Question :
I’ve inherited a database that uses sets of 32-byte hex strings to attempt to uniquely identify objects. Each string is called a fingerprint and each object can have up to 20 fingerprints.
I’m migrating the database across servers and I’ve noticed that re-populating the Fingerprint table takes hours. It seems that each fingerprint is given an integer id and is stored as a varchar, there’s an index on the fingerprint column and hence the slow inserts.
My question is: is it worth my while to refactor this design and remove the Fingerprint table altogether? I would guess that indexing on numbers rather than strings would be faster, is this correct?
If the design looks like this: (hopefully this make sense)

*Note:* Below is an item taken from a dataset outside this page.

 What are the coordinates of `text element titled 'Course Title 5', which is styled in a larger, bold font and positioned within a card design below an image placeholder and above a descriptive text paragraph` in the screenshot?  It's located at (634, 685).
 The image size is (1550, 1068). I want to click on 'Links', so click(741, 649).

Object(1,*)<----->(*,*)ObjectFingerprint(*,*)<------>(1,*)Fingerprint
id object_id id
fingerprint_id fingerprint
Would it be better to use:
Object(1,*)<----->(*,*)Fingerprint
id object_id
fingerprint
I’m using a MySQL server with INNODb tables and I have roughly 1.4 million objects.
Answer :
I would recommend using the BINARY type; strings waste a lot of space, and integers require conversion.
http://dev.mysql.com/doc/refman/5.0/en/binary-varbinary.html
For the other part: why do you need the associative table? If objects and fingerprints are 1 to 1, you could either store them directly in the object table, or just have single table with the id, fingerprint, and object id FK.